======== Selected text ========

Want to become more familiar with the nine practices of Jesus that can help us relate with people in a way that is always good news? Q Place is excited to announce that The 9 Arts of Spiritual Conversations published by Tyndale House Publishers and co-authored by John Crilly and me, will be available through retailers everywhere starting May 1st. In simple and profound ways, I am confident that as you read the pages of this book, you’ll catch the vision for a more natural relational approach to pointing people to Jesus.
I’m excited to share my opening story from the book right here—and it’s my prayer that your life and the lives of those around you will be changed as you walk the way of Jesus.
Q Place President
My sister Terry had a window seat in the second-to-last row of a full plane. A young man in his early twenties occupied the coach seat next to her. He was nicely dressed and had gotten out a Bible to read when he sat down. Curious, she asked if he was attending a Bible or divinity school. No, he said, he worked in a sawmill, but he was very involved in his church and loved the Bible. He said he read it a lot.
“Do you believe in Jesus?” he asked boldly in return. Terry said yes, but felt a little uncomfortable disclosing such personal information within the first minute of conversation with a stranger. He immediately followed up with a second, even more intrusive, question: “When you pray, do you pray ‘with tears’ and ‘great anguish’?”
Shocked by the question but trying to assume this discussion was headed in a normal direction, she said she did pray, but typically not with that kind of passion. “If you are not praying ‘right’ like that, God doesn’t hear,” the man exclaimed, raising his voice and spitting out the words with a mixture of excitement and judgment. If she didn’t “pray right,” he said, she wasn’t saved and would go to hell when she died.
The plane was just taking off, and he was shouting all of this above the engine noise. “What have I unleashed?” she thought, feeling trapped in the far back of the plane. The young man started leafing through his Bible, referencing passages that reinforced his claims. She couldn’t get a word in edgewise for the next twenty minutes as he zealously justified his position on prayer.

======== Material provided ========

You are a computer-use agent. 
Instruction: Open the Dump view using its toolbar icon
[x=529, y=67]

========
======== Material provided ========

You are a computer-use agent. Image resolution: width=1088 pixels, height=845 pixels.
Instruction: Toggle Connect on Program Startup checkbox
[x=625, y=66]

========

§ Exercise task: Can you write the next part of the text about spiritual conversations, carrying the story of the plane ride forward from its final sentence?

§ Output for this task:
Finally, when Terry could no longer stand the lecture, she held up her hand and said, “STOP! Don’t tell me what to believe, and don’t judge me! He’s my God too. I believe only God can judge people.” To her astonishment, the man immediately stopped his discourse, closed his book, bent over the tray table, and started to weep.
After about an hour, he finally sat up. Terry didn’t want to look at him; she was afraid he might start yelling again or even pull out a weapon. She thought it best not to make eye contact and pretended to ignore him for the rest of the trip, silently praying for him and for God’s protection. It seemed like the flight would last forever.
When they were finally exiting the plane, the young man helped her get her bag down and said he was sorry that she didn’t see things the same way he did. It didn’t feel like an authentic apology to Terry, but rather a halfhearted effort to make peace. She was just happy to be free of him.
Terry called me later that day. She said, “The first thing that came to mind when I got off that plane was, ‘I can’t wait to tell my sister what happened.’ You’re in the spiritual conversation business, Mary, but I can tell you that I will think twice before I start another conversation with someone holding a Bible! Before that incident, I would think ‘Oh, they are Christians. So am I. It will be great to get to know them.’ Not anymore!”
With exasperation, Terry asked me, “When you talk to someone about God, shouldn’t it be give and take? It was completely one-sided, and his approach was totally wrong. He made me feel like I didn’t want to know the same God that he knows. Why couldn’t he portray God as loving rather than making it sound like he is condemning or hate-filled? The whole time he was talking I was asking myself, ‘How can I end this conversation?’”
Beyond the misguided theology about prayer, this poor young man somehow thought that his aggressive approach of intimidation and Scripture quotations would persuade my sister to believe like he did. I am not sure who should be pitied more in this situation—my sister or him. Both were a little spiritually disoriented by the experience. Both walked away wounded from the encounter. Both would classify the interaction as anything but good news.
Sadly, we all know this is not an isolated incident. We’ve all heard or read stories like this from unsuspecting “victims” of Christ-followers who wanted to share the good news but lacked the sensitivity or timing to effectively represent Jesus….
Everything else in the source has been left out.